Starting a Meditation Garden


Everything in the garden offers some form of nurturing, whether it’s food or something visual.

For years we’ve been seeking to create a sanctuary in our built environment that reflects the need for relaxation, contemplation and escape from stress. A garden, balcony or an indoor urban jungle does just that.

People are starving for more nature and serenity in their lives, the great thing about a meditation or a zen garden is that you don’t even have to know anything about meditation to create one.

It doesn’t take years of study under a zen master, though, to feel the calming effects of spending time in a garden or in nature—if only to enjoy refuge from the constant sensory bombardment of urban life. Just being outdoors elicits more awareness of what the world is truly made of.

There is no right or wrong way to make a meditation garden; the whole goal is to make a garden that both calms and inspires you, and when you open your eyes, inspires you even more.

No one knows exactly why gardens have such healing and stress-reducing properties; it seems to be at least partially a primordial reaction wired into our central nervous system. Researchers have found that the more a garden engages the senses, the stronger its ability to distract us from the stressful whirlwind of our thoughts.

The gardens that work best are places that facilitate awe and fascination, bringing you in touch with yourself and your surroundings at the same time. The best way to establish this is to try to see your garden space as an “outdoor room”. It’s a place where you’ll go to relax, rest, and recline, so it will need to have features in it that you find comfortable, uplifting, and secure.

It could also be a place to incorporate your daily yoga routine, or where you spend time with family, either gardening or just enjoying your morning cup of coffee.

If you are going to share this garden with family or others, get their ideas and input too. And always remember that this is your garden; it’s your intent that counts when creating a meditation garden.

You might find really good inspiration in traditional gardens from other parts of the world. While there is no need to follow a theme, having one can instill a sense of calmness through orderliness and focus.
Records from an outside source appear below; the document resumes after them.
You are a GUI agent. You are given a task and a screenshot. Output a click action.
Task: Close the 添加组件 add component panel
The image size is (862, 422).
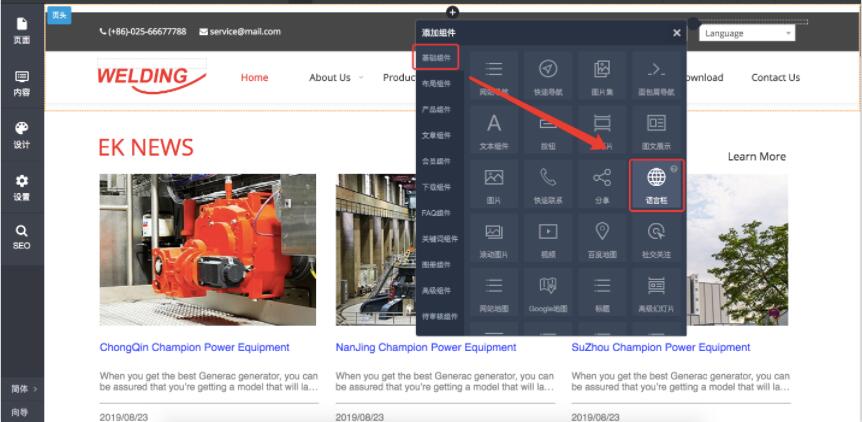click(x=676, y=33)
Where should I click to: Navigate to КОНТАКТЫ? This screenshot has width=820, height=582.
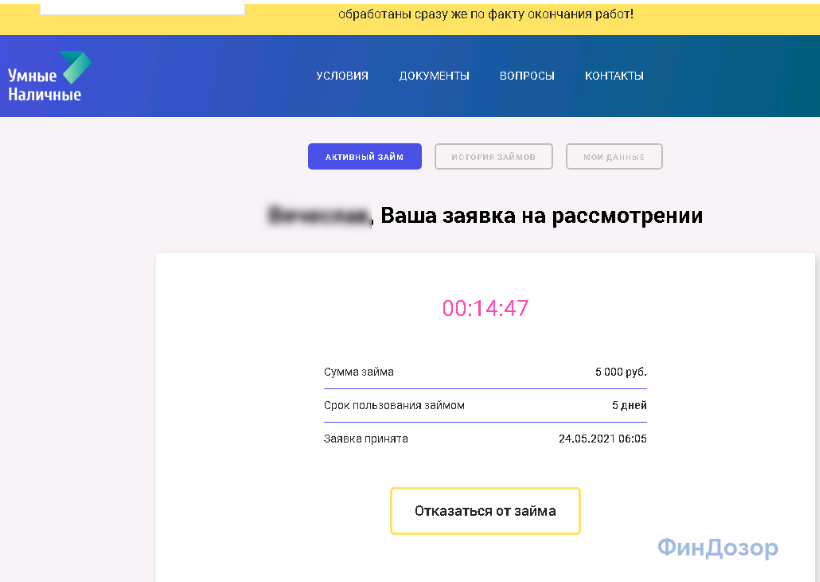tap(614, 76)
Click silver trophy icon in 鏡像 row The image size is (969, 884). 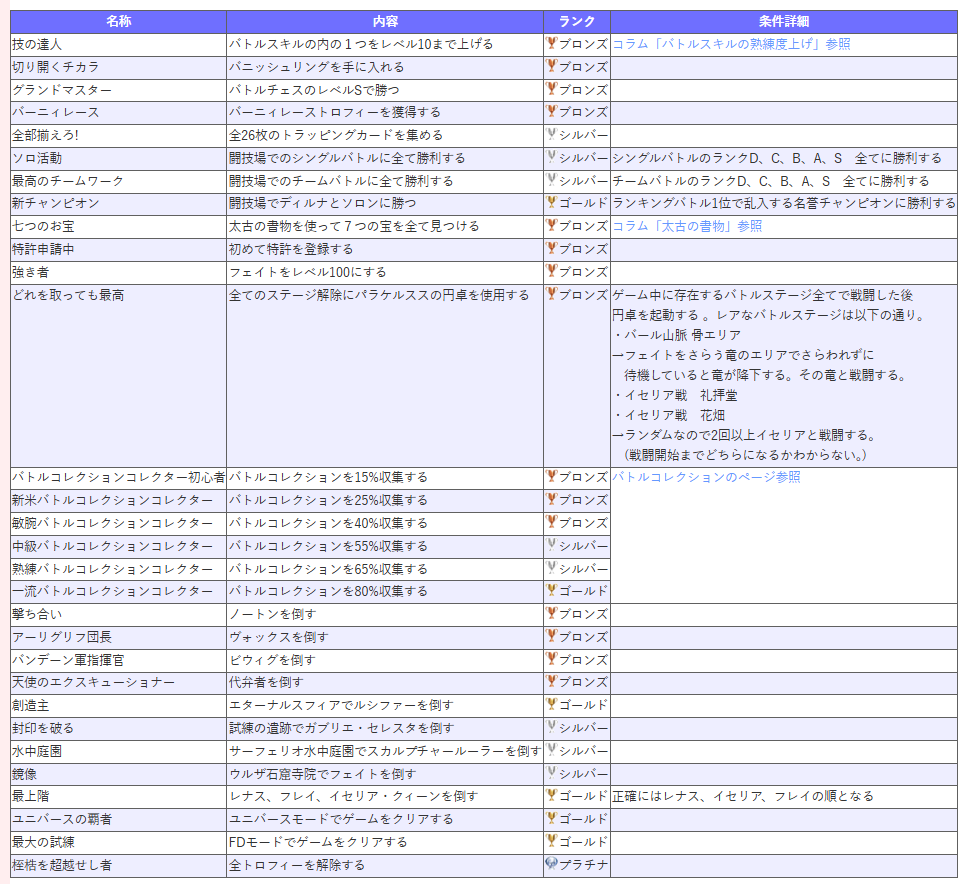[551, 773]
Start a plan. Incorporate all the positive attributes of your existing area and being aware of the size, sound levels, terrain and views of your existing garden (for example, you might already have a pleasant quiet area or a fish pond that you can work around). Begin planning for the desired features that you haven’t yet got. Draw an outline of how you perceive your garden, including the features you intend to add. This plan can be updated and changed as you proceed, but it’s a good idea to begin with a basic idea to work from and incorporate plants in the plan to make sure they work in harmony with each other and the environment.

Use eco-friendly garden solutions and products. A meditation garden is a place to be at one with nature and the Earth; it wouldn’t make sense to drown it in chemicals such as pesticides (insecticides), fungicides, anti-microbials and rodenticides. If you are practicing a philosophy of non-harm, using such toxins can affect the quality of the garden and plants as your well-being. Instead, look for the eco-friendly options to keep weeds and other pests under control within your garden, as well as using eco-friendly plant nutrient options, such are incorporating a worm farm and a compost bin.

Keep updating and changing your garden to suit your needs. As with meditation itself, you to grow and change over time, so your garden should not be stuck in time. Replenish and refurbish your garden as your own needs and wants evolve, just like you would any other space in your home.